Ainda vinculado com o grande nome do Jazz, Robert Glasper trabalhou na trilha sonora do filme dirigido e atuado por Don Cheadle, Miles Ahead, traduzido estranhamento na versão brasileira para A Vida de Miles Davis. Nome que faz todo o sentido em inglês, mas acaba se perdendo nas terras de Gretchen. Mas isso é outro assunto. Na trilha sonora do filme Glasper acaba tendo que, mais do que nunca, misturar as mitológicas músicas de Miles com elementos contemporâneos e até mesmo compostos por ele mesmo. O trabalho desafiador consegue gerar um resultado muito bom na composição narrativa do final. A cena final do filme, não deixa de ser uma grande celebração de Miles Davis, do Jazz e essa mistura do atual com o tradicional:

Esperanza tá aí, claro. Wayne Shorter não perdoa nada no solo. Muitíssimo menos Herbie Hancock. Antonio Sanchez… a melhor bateria da atualidade… (ouvi um amém?). Maravilhoso. O Jazz está vivo.
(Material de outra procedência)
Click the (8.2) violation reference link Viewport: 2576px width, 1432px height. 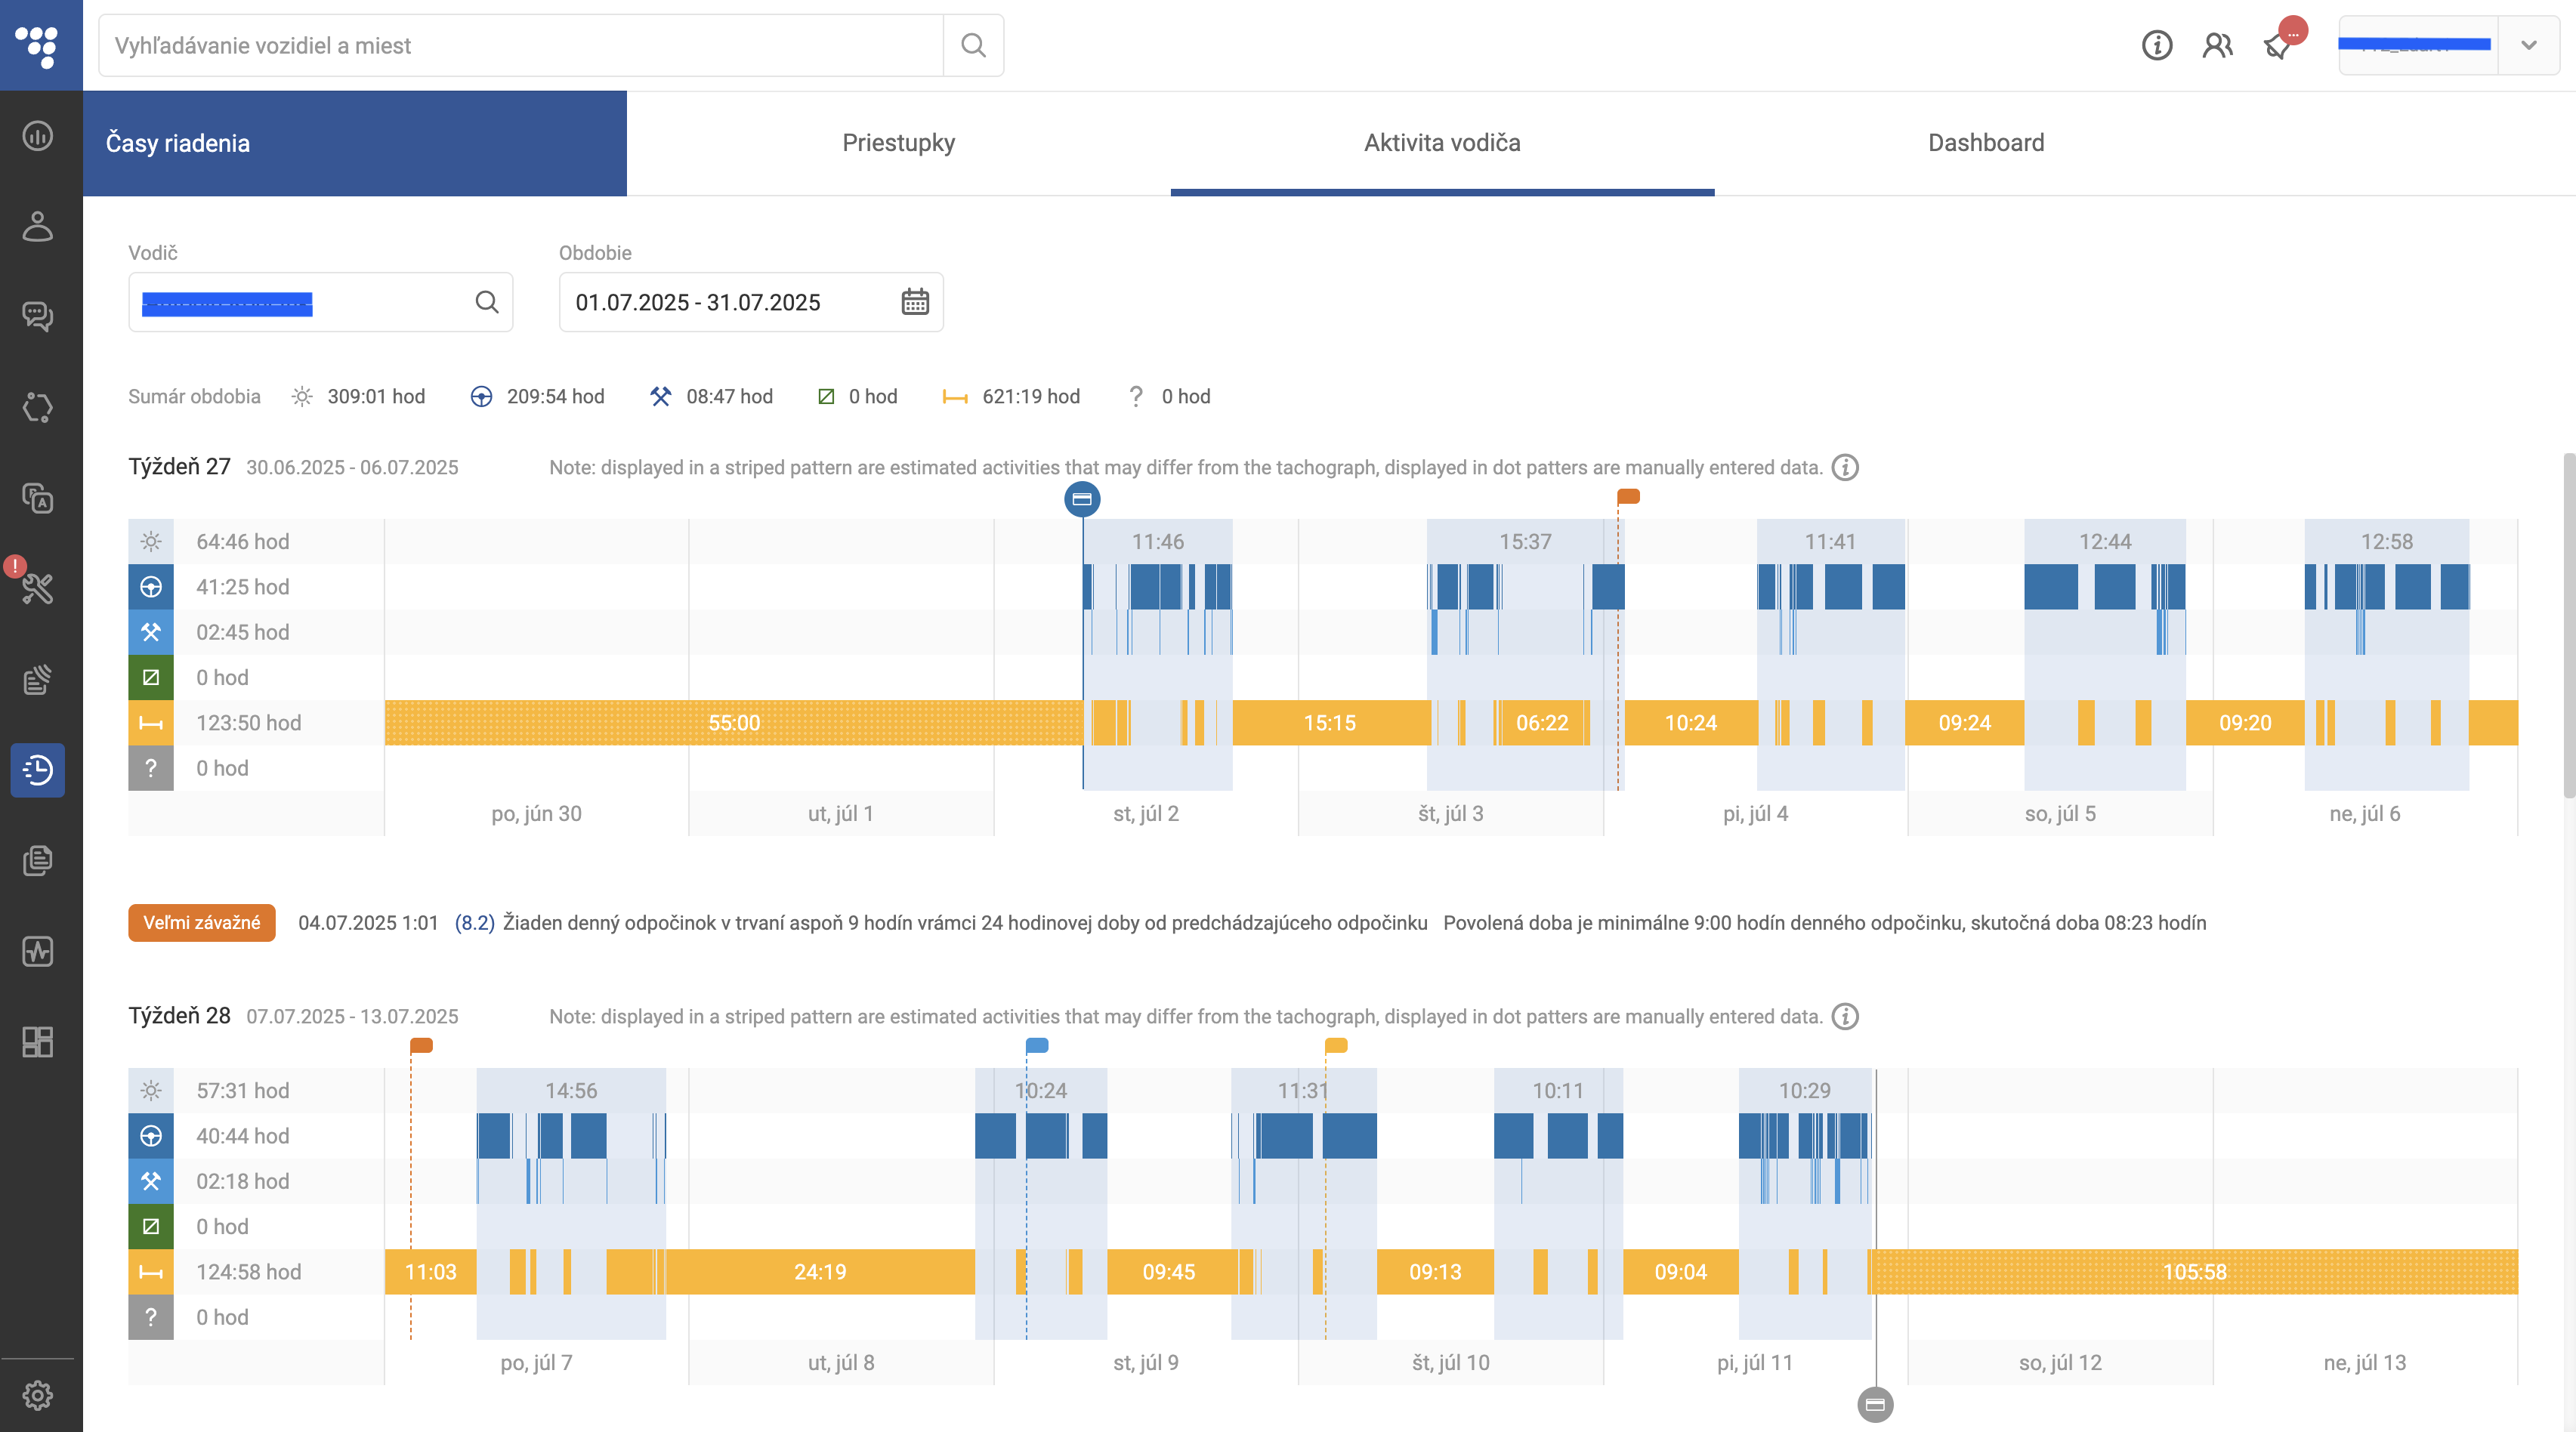(475, 923)
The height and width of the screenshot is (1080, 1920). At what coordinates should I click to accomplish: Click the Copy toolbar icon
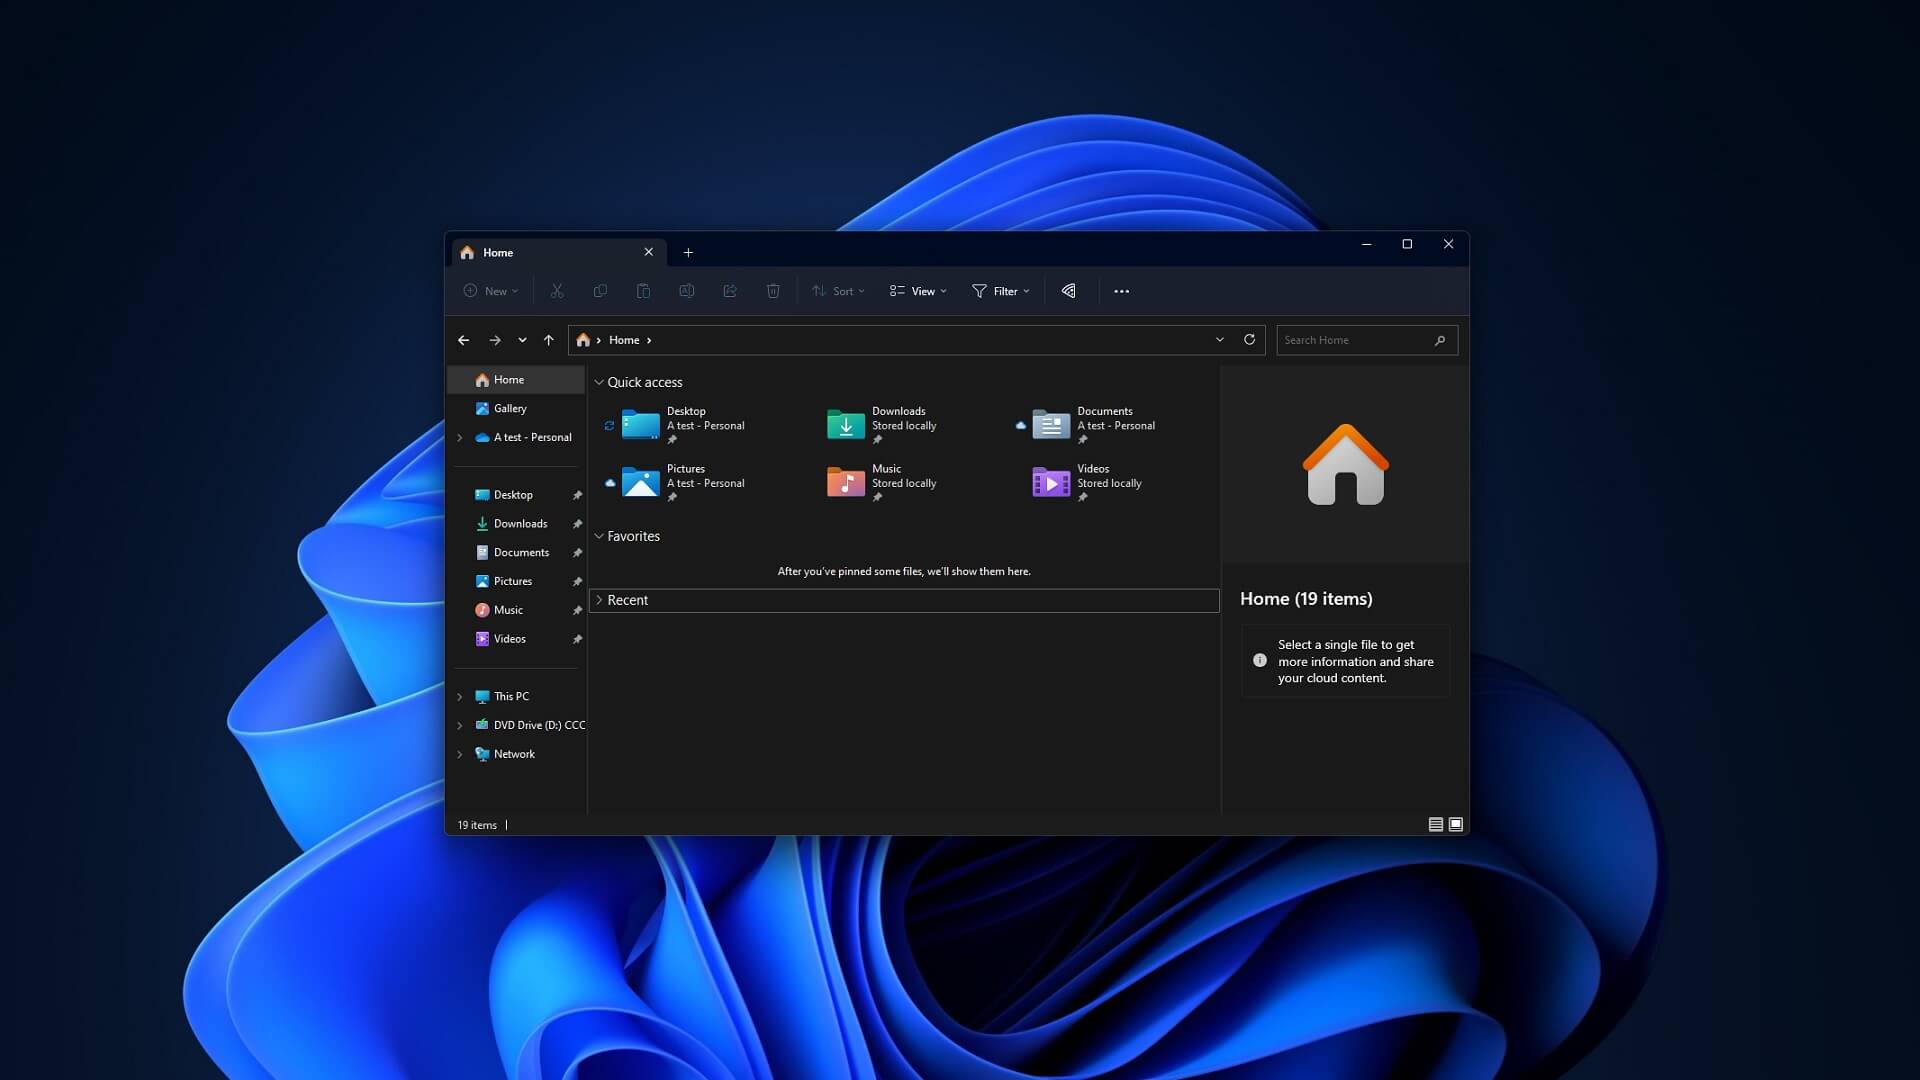pyautogui.click(x=599, y=290)
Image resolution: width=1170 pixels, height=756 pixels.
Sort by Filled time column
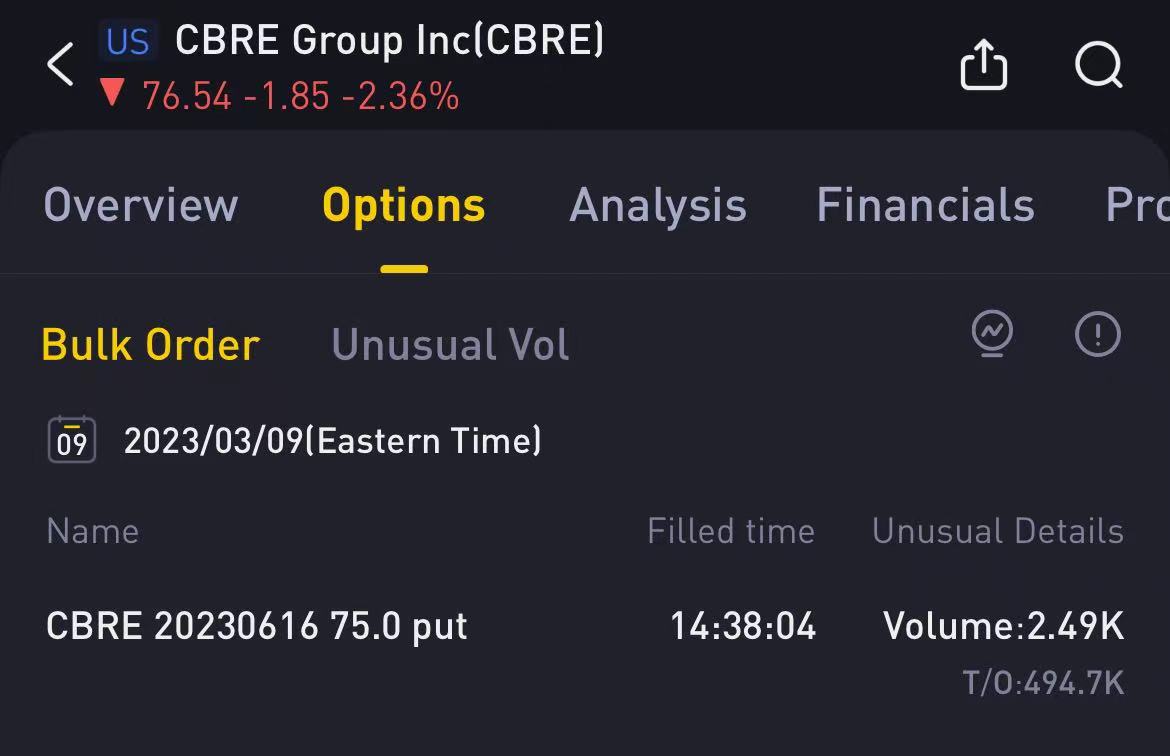[731, 531]
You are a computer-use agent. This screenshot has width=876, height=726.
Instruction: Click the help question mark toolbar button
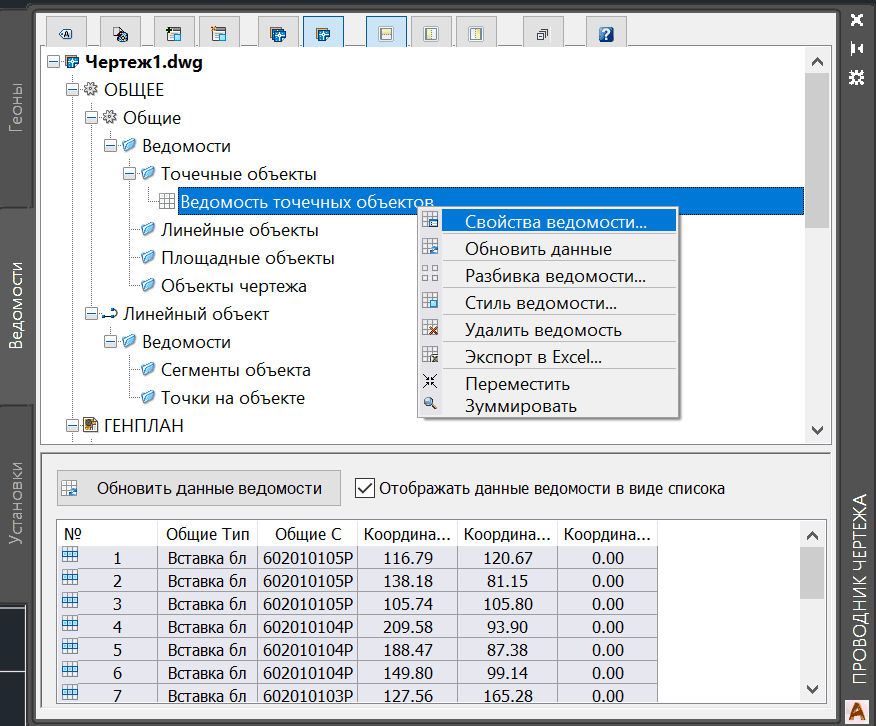pyautogui.click(x=605, y=34)
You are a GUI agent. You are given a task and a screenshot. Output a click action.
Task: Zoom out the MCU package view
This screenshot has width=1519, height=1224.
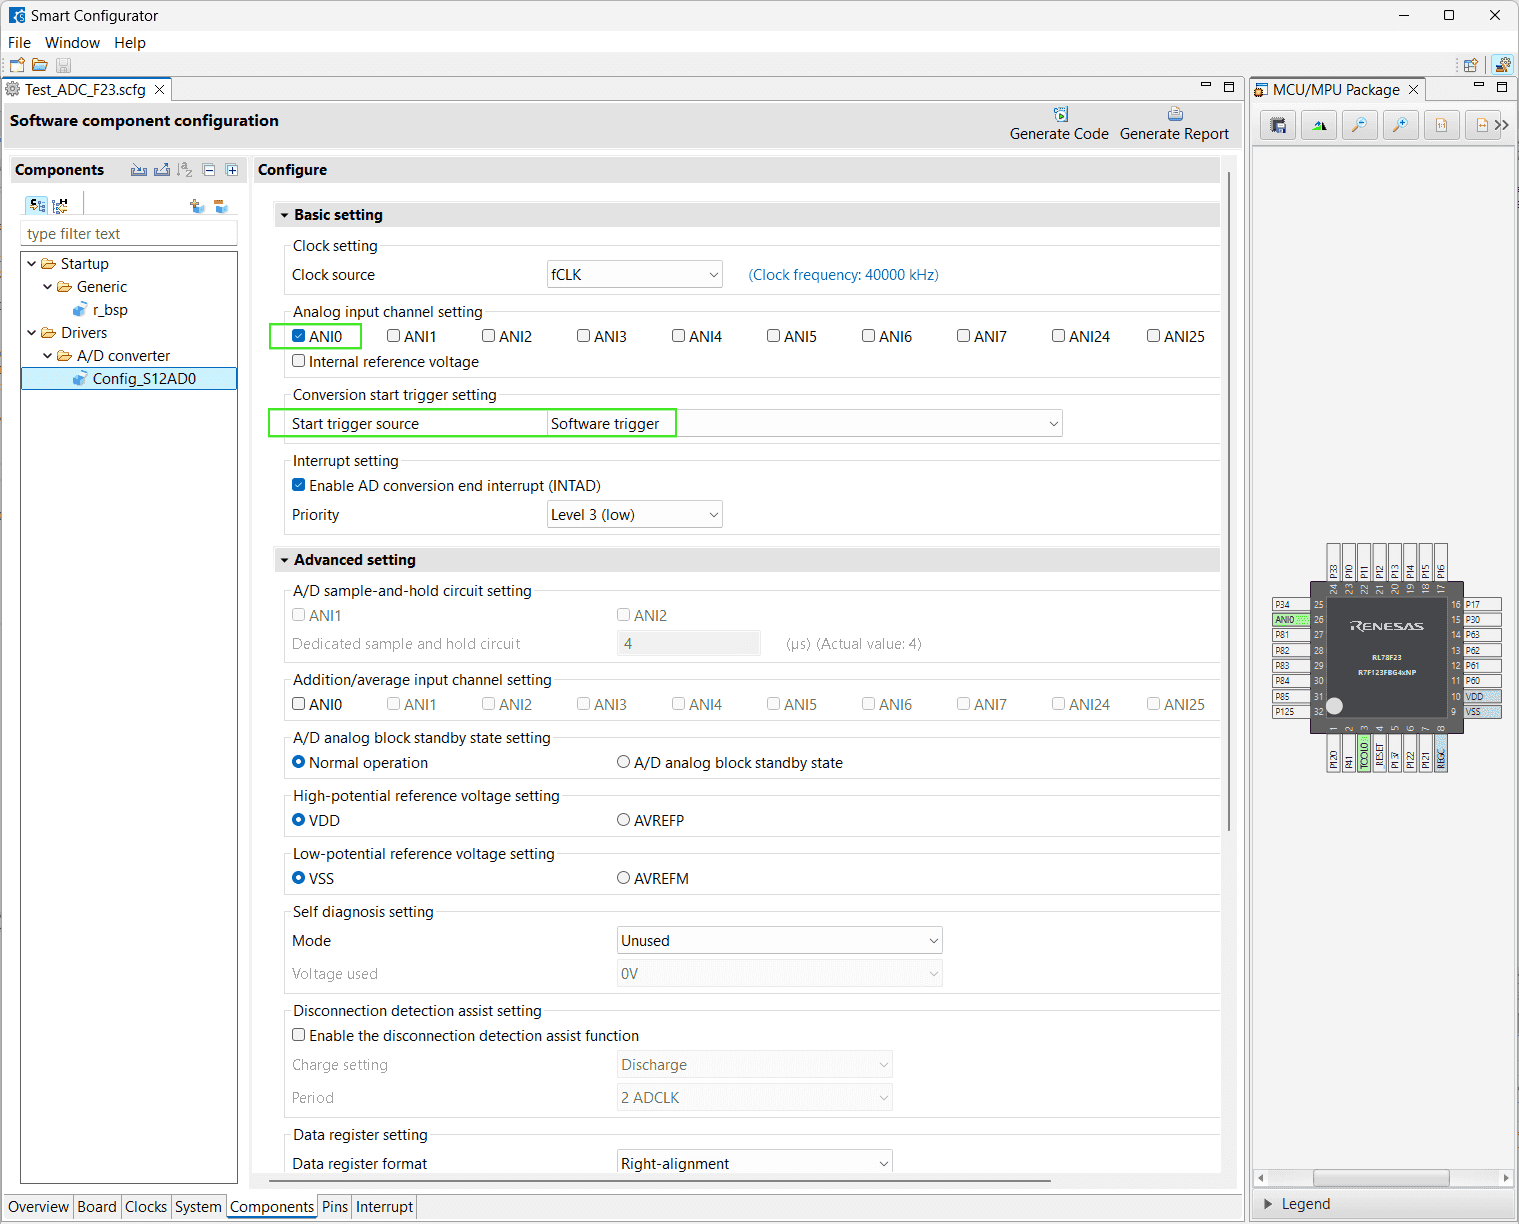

Robert Glasper gosta de experimentar e ser o diferentão, com todos os méritos disso. Mas também propõe belas harmonias e improvisação. Seja tocando Smells Like a Teen Spirit, ou brasilidades, seja de forma atonal ou polirrítmica, Glasper e Esperanza não perdem as essências fundamentais do Jazz: improvisação, liberdade, união, respeito e a individualidade.